Zedemeesterij, onbegrip, onjuistheden en zwak taalgebruik - dat zijn de vier verschijnselen die de lezer met alleen in de eerste bladzijden aantreft maar het hele boekje door. Denk niet dat Drs Popelier geen hoge achting voor zijn onderwerp heeft: ‘Hermans is zonder meer een van de belangrijkste na-oorlogse schrijvers in ons taalgebied, zo niet de belangrijkste’, zo begint hij zijn ‘Evaluatie’ aan het einde van zijn werk. Nog minder fraai geformuleerd is zijn schouderklopje aan een collega: ‘Een indringende ontleding van het verhaal (nl. Het behouden huis) gaf Kees Fens in Merlijn, jan. 1964 en terug te vinden onder de titel De gevestigde chaos in het gelijknamige boek’ - en dat terwijl hij op het achteromslag laat afdrukken dat hij zowel de lagere als de middelbare school heeft doorlopen.
Zijn samenvatting van de inhoud van De tranen der acacia's moet niet alleen onduidelijk genoemd worden, maar ook onjuist: op p. 33 verwart hij de beide hoofdpersonen. Zonder enige ironie noemt hij Van het Reve (G.K.) de auctor van de uitspraak ‘An unhappy childhood is a writers goldmine’ (natuurlijk gekarakteriseerd als ‘een waarheid waar we niet omheen kunnen’). Niet correct is de mededeling dat Wittgenstein tot 1947 in Cambridge studeerde (moet zijn: doceerde).

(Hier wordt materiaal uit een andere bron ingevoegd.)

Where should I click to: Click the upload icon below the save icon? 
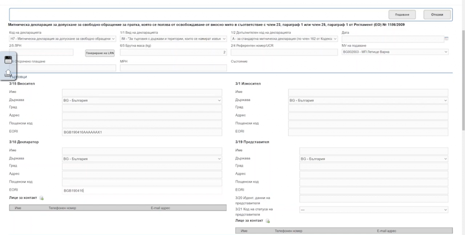point(8,72)
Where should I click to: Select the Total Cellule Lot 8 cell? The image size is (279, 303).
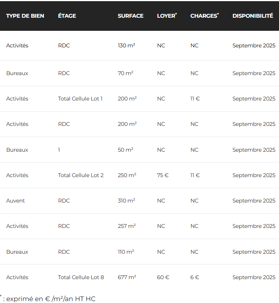pyautogui.click(x=81, y=277)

Een onjuistheid is vergeeflijk, maar dat is niet een op een aantal plaatsen duidelijk gedemonstreerd onbegrip ten opzichte van de thematiek in Hermans' werk. Zo gaat het in het verhaal Lotti Fuehrscheim niet om een pathologisch aspect maar om een analytisch-filosofisch. En in het verhaal Manuscript in een kliniek gevonden is niet het in Hermans' werk zeer verbreide thema van het gefnuikte genie herkend.

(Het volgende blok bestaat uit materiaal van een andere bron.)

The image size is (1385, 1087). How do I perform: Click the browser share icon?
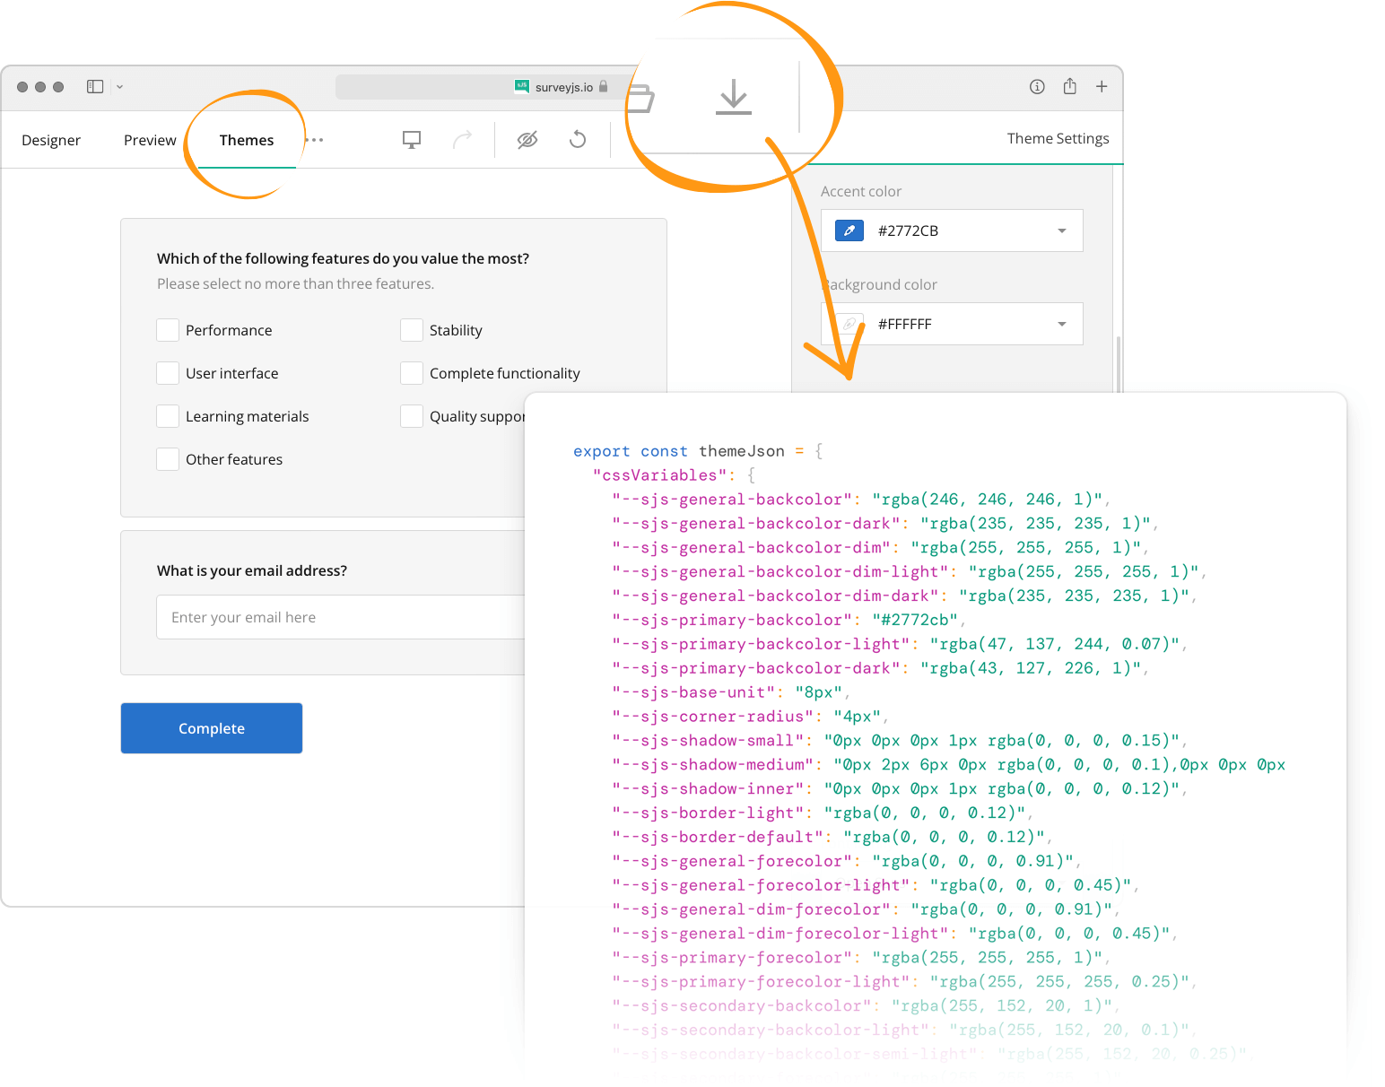point(1069,86)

Zoals in een goed boek hoort accumuleren aan het slot de in het werk getoonde verschijnselen. In deze frikkerige ‘Evaluatie’, waarvan de openingszin al geciteerd is, stapelt Drs Popelier onbegrip op onbegrip wanneer hij het Hermansiaanse wereldbeeld als ondersteuning gebruikt voor zijn eigen wereldbeschouwing waarin afkeer van wetenschap en technologie ‘centraal staat’ (om in zijn cliché's te spreken).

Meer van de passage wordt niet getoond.